The Government has just announced a rise in National Insurance contributions with the aim of funding health and social care. This means higher costs for you each month. But because your employer is offering salary sacrifice (also known as salary exchange), you’ve got an easy way to reduce the increase. Opting into salary sacrifice takes just two minutes.
Read on for the lowdown on what salary sacrifice means, and how to make the switch.
What is the National Insurance rise?
From April 2022 – April 2023, employers and employees will pay 1.25% more National Insurance. After April 2023, a new Health and Social Care levy will be introduced. That’s 13.25% of your earnings between £9,568 and £50,270 and 3.25% on earnings above £50,270.
How does a salary sacrifice pension scheme work?
Salary sacrifice is the most tax-efficient way to pay into your pension. It’s a legitimate scheme: 85% of very large companies are using this method.
In a normal pension arrangement, your employer needs to contribute a minimum of 3% of your qualifying earnings into a workplace pension account, and you make up the rest to a minimum total contribution of 8%.

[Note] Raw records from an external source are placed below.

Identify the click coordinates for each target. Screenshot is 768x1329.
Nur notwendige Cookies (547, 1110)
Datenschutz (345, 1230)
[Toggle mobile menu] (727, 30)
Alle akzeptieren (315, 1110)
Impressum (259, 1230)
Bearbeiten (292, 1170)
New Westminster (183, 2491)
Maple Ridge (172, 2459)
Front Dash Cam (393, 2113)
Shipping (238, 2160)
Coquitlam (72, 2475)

With salary sacrifice, you agree that your employer will pay the full total contribution on your behalf. In return, you ‘exchange’ or ‘sacrifice’ a portion of your salary equivalent to your usual contribution. The result is that your pension contribution is deducted BEFORE National Insurance tax is taken on your salary. This means you save 3.25-13.25% of your contribution amount under the new programme, depending on your tax bracket.
Example: how salary sacrifice cuts costs
Not paying National Insurance on your pension contribution will mean the increase in National Insurance is not as steep. If you increase your pension contributions, the amount you pay in National Insurance will go down even further, so you could end up paying even less than before – leaving you with more take-home pay.

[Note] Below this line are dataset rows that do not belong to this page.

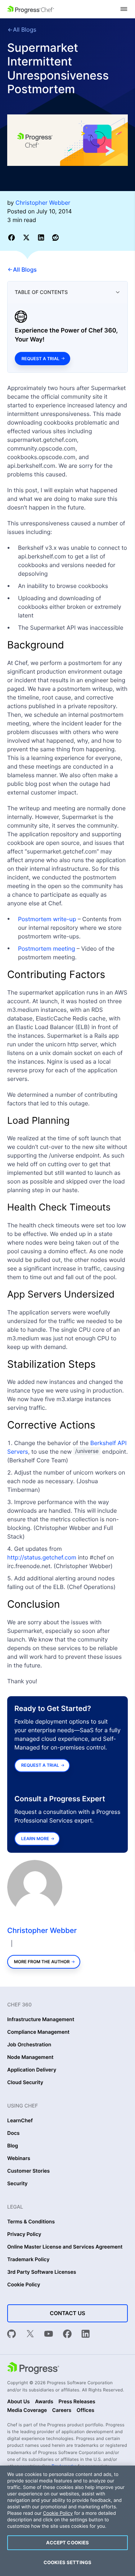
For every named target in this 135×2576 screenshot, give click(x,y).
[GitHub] (11, 2335)
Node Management (30, 2057)
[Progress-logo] (33, 2369)
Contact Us (67, 2313)
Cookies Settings (67, 2562)
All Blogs (24, 29)
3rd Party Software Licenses (41, 2272)
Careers (62, 2410)
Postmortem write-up (47, 919)
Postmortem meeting (46, 948)
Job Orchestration (29, 2045)
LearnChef (20, 2121)
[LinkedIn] (85, 2335)
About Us (18, 2402)
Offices (85, 2410)
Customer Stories (28, 2171)
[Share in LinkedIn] (42, 237)
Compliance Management (38, 2032)
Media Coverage (27, 2410)
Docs (13, 2133)
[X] (30, 2335)
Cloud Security (25, 2083)
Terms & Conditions (31, 2222)
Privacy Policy (24, 2234)
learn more (35, 1838)
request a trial (40, 1765)
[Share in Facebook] (12, 237)
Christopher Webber (42, 1930)
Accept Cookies (67, 2542)
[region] (67, 2521)
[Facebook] (67, 2335)
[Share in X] (27, 237)
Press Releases (76, 2402)
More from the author (42, 1961)
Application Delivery (31, 2070)
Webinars (18, 2158)
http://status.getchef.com (41, 1557)
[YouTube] (48, 2335)
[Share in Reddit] (55, 237)
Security (17, 2184)
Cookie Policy (23, 2285)
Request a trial (40, 358)
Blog (12, 2146)
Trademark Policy (28, 2260)
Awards (44, 2402)
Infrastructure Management (40, 2020)
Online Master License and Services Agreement (64, 2247)
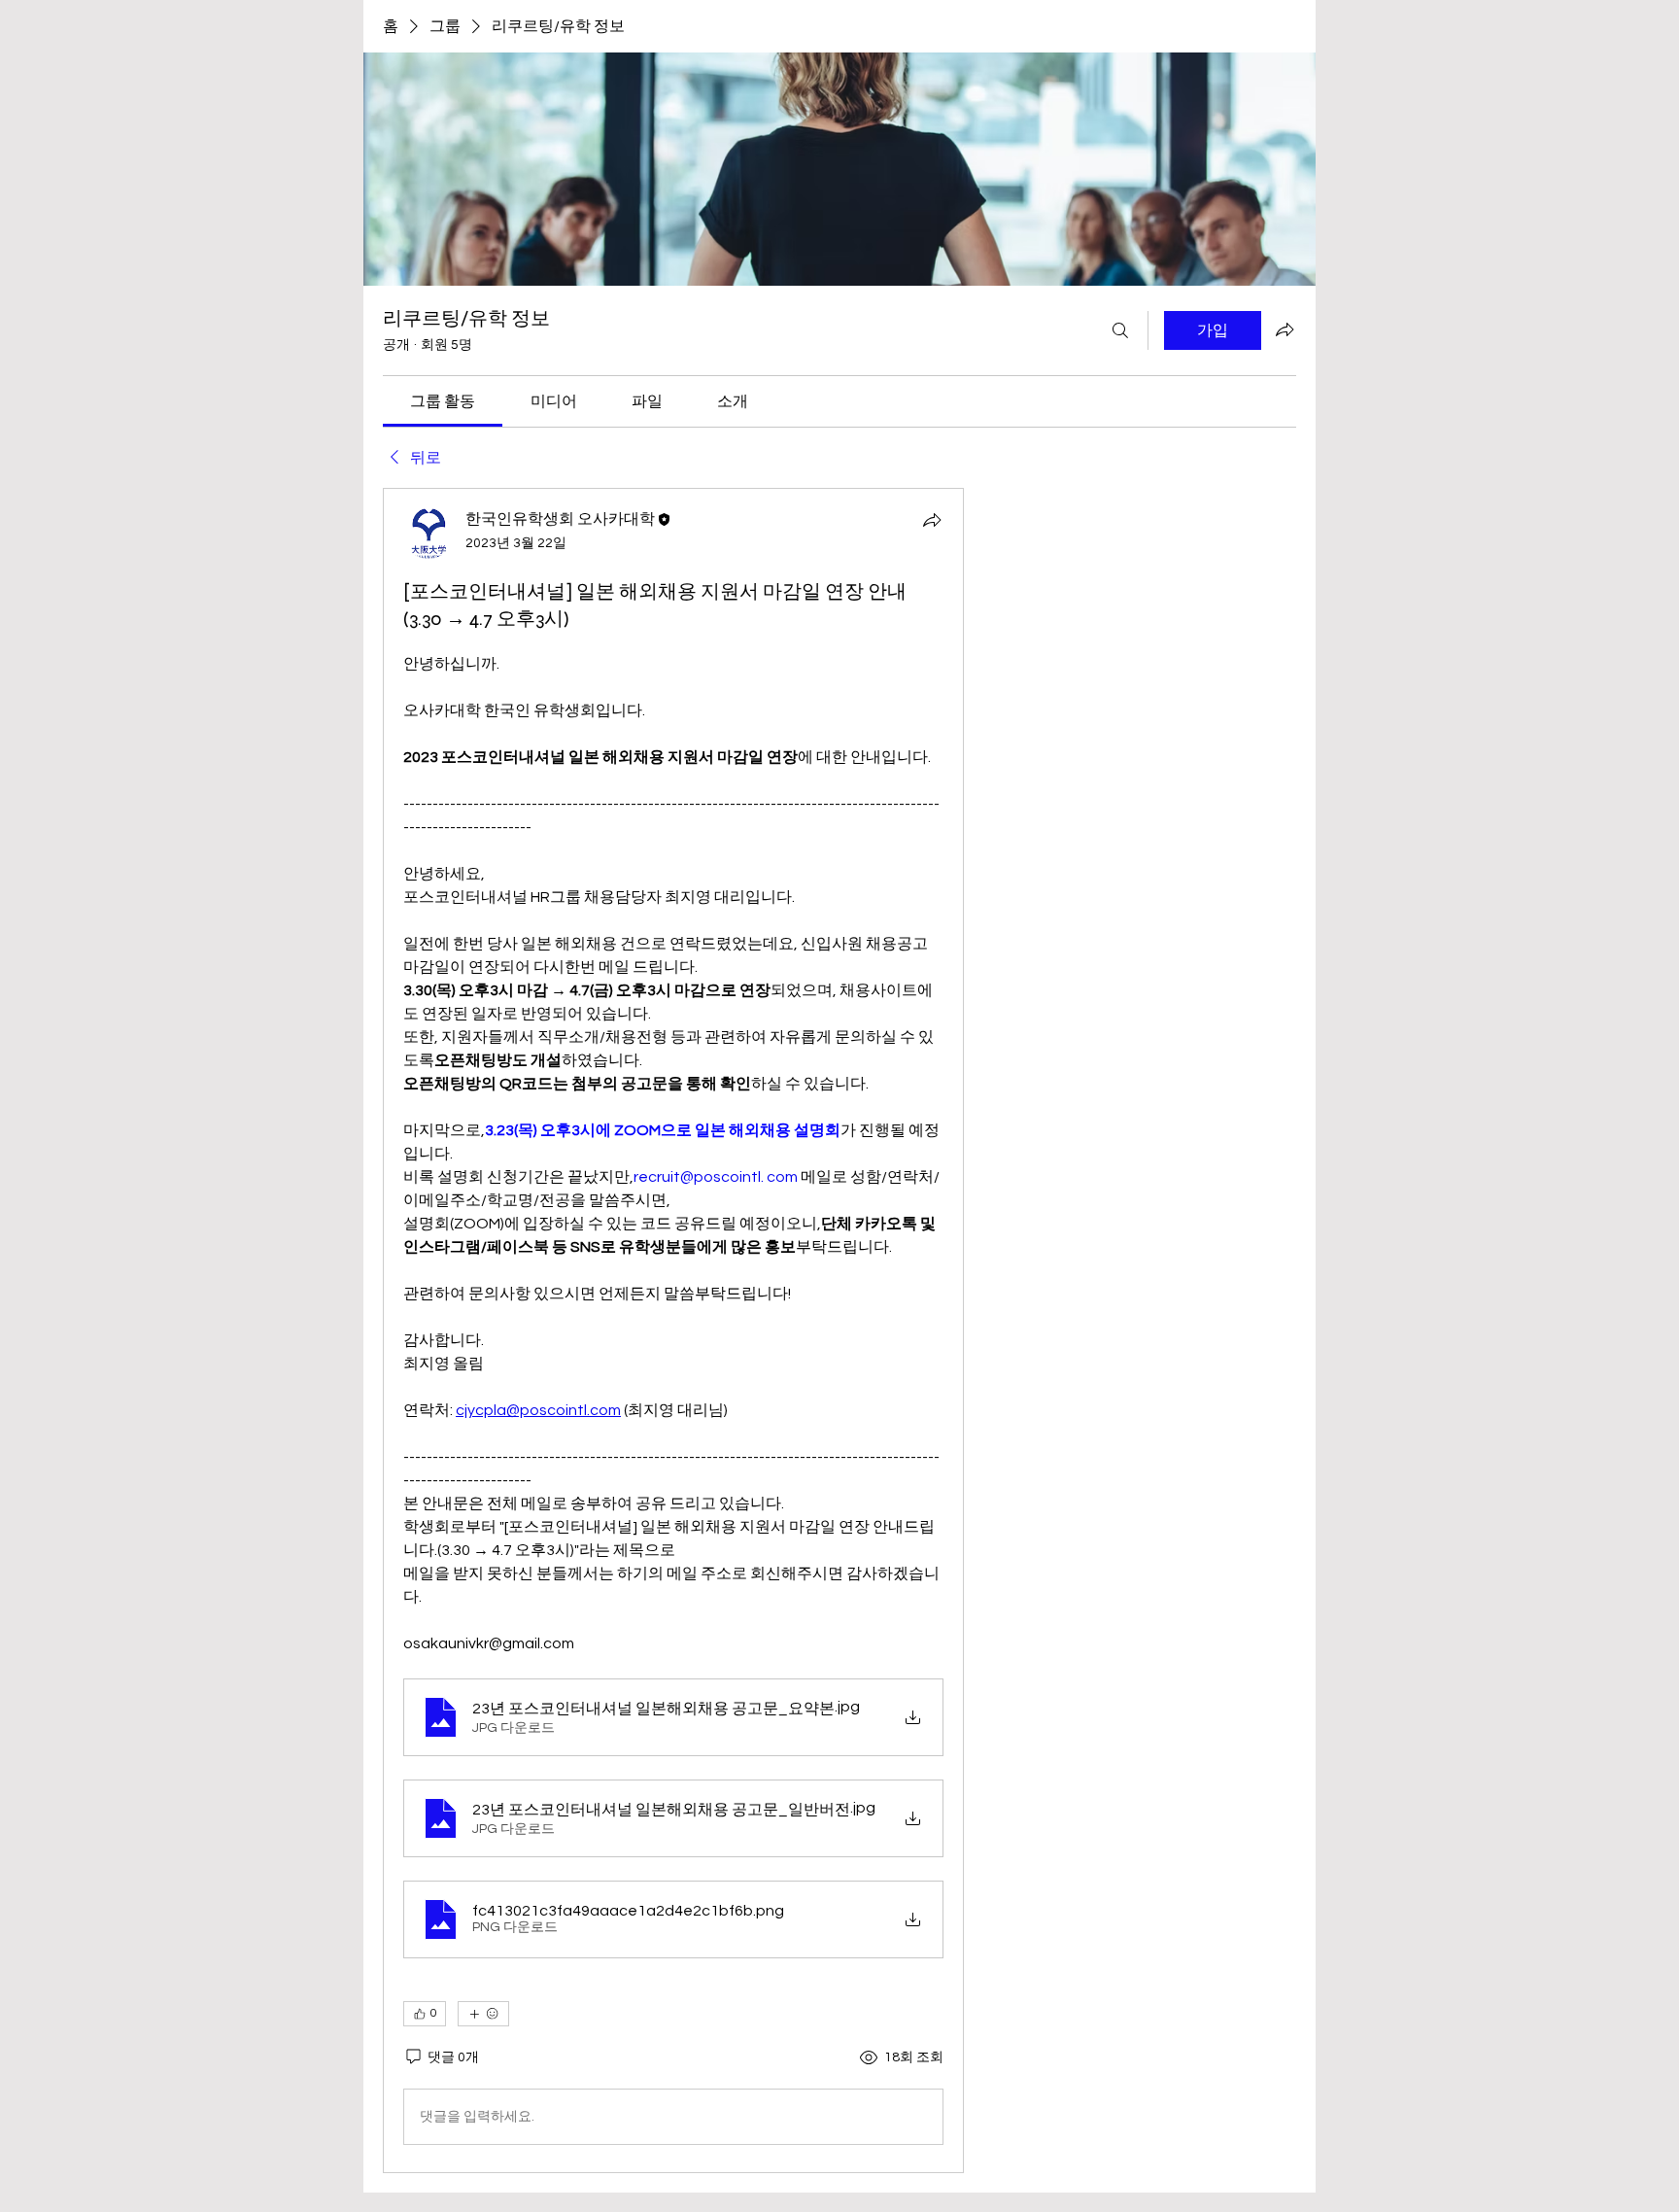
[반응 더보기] (483, 2013)
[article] (673, 1330)
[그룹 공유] (1284, 329)
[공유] (931, 520)
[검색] (1120, 330)
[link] (442, 401)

Annual payments look like:
|National Insurance payments||Before NI rise||After NI rise||With salary sacrifice||With salary sacrifice and employee pension contributions at 9%|
|Employee on £45k||£4,252||£4,695||£4,438||£4,233|
Are there any downsides to salary sacrifice?
You should be aware of the implications of switching to salary sacrifice, and it’s a statutory duty for your employer to inform you. If you have a Maji account through your employer, you can find out all you need to know by logging in.

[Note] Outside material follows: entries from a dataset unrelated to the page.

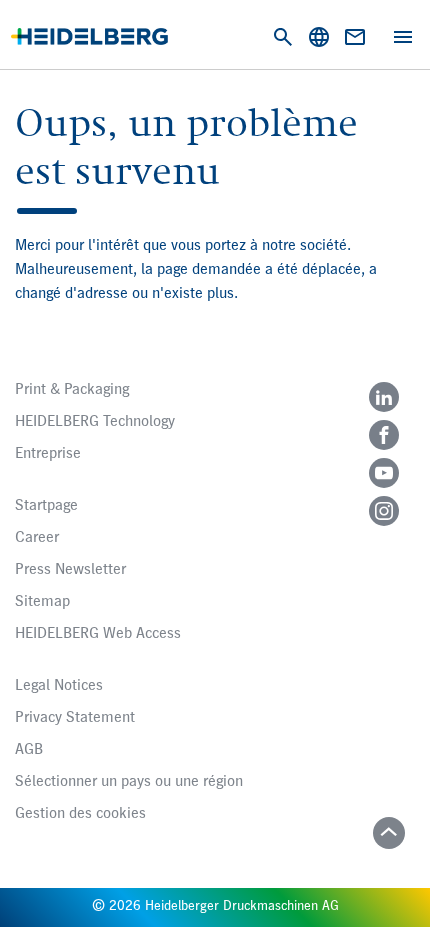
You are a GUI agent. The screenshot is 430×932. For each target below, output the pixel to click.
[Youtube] (384, 473)
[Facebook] (384, 435)
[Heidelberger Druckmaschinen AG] (89, 36)
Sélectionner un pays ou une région (129, 782)
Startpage (46, 506)
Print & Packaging (72, 390)
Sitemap (42, 602)
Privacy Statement (75, 718)
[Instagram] (384, 511)
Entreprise (48, 454)
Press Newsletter (70, 570)
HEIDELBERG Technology (95, 422)
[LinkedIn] (384, 397)
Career (37, 538)
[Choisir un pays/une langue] (319, 37)
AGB (29, 750)
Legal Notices (59, 686)
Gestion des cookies (80, 814)
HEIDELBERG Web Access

If you are getting, or planning to get, statutory benefits such as parental leave, it might be better to opt out during this period, as the amount you receive can be affected. You can do that with a couple of clicks on Maji, and opt back in with another few clicks when you want! Applying for a mortgage shouldn’t be an issue: the majority of mortgage lenders know about salary sacrifice and take this into account when making calculations.
How do I switch to a salary sacrifice pension?
Your employer is already offering you the opportunity to cut your National Insurance costs! All you need to do is log into your Maji account and opt in via your dashboard. Opting into salary sacrifice takes two minutes and you could end up cutting your costs by hundreds of pounds over the year.